» **Record excerpts**:
---*---

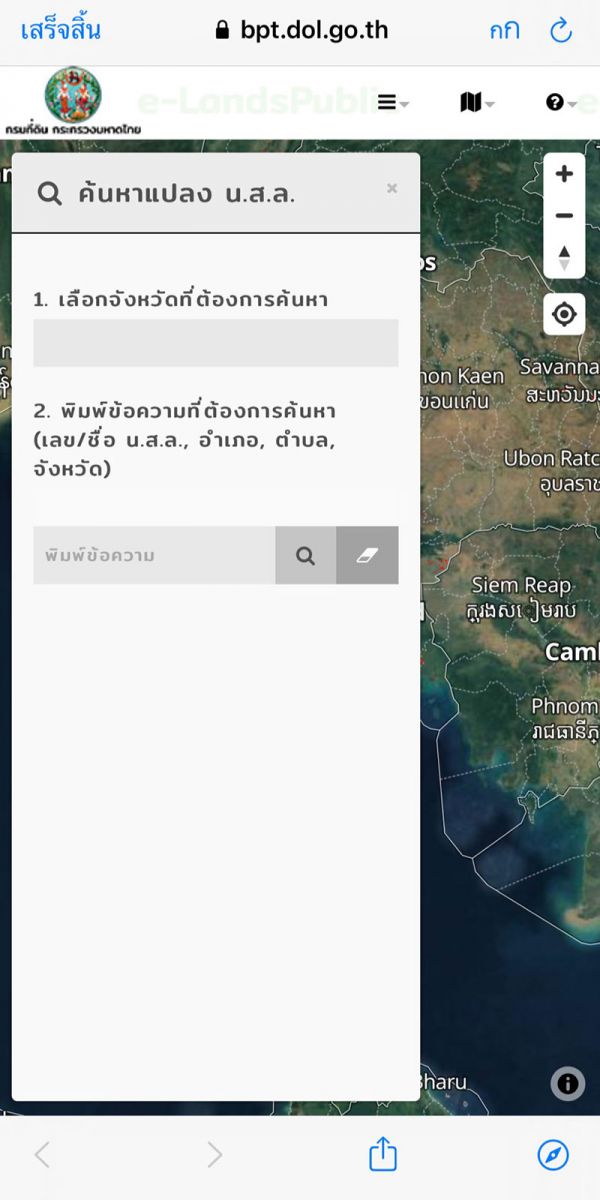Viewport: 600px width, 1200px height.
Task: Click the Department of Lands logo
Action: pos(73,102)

---*---

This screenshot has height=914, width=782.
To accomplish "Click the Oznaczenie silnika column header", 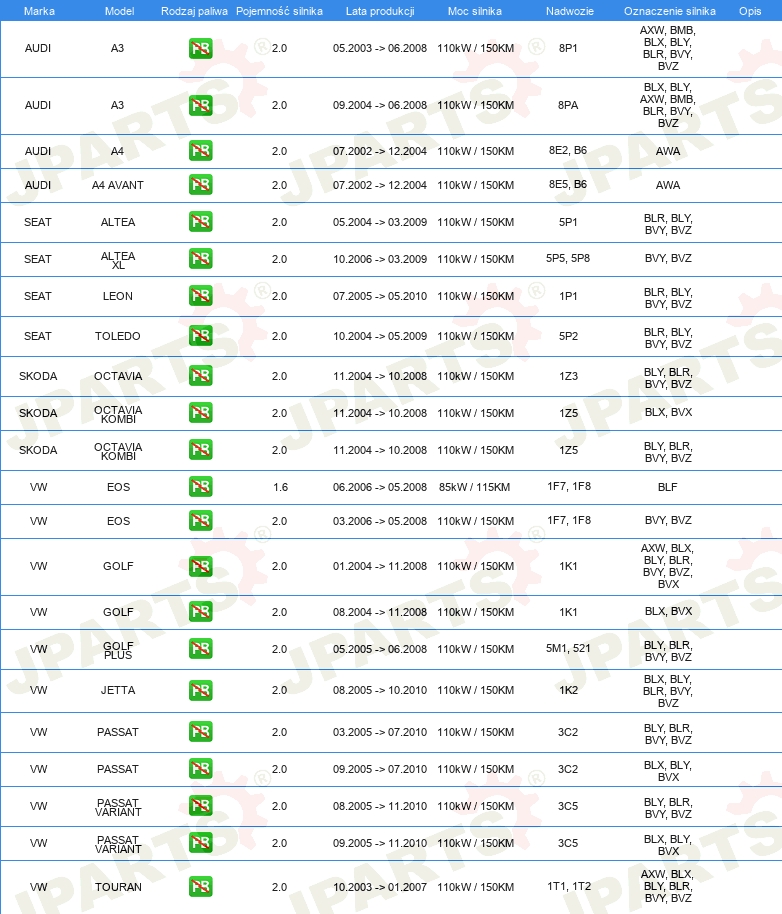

---*---

» **What is being asked**: Copy out the entries word for word, starting at the line containing "Viewport: 600px width, 1200px height." and ending at the line containing "Action: pos(73,102)", with both of those lines included. Omit the pictures.

» **Written reply**:
Viewport: 600px width, 1200px height.
Task: Click the Department of Lands logo
Action: pos(73,102)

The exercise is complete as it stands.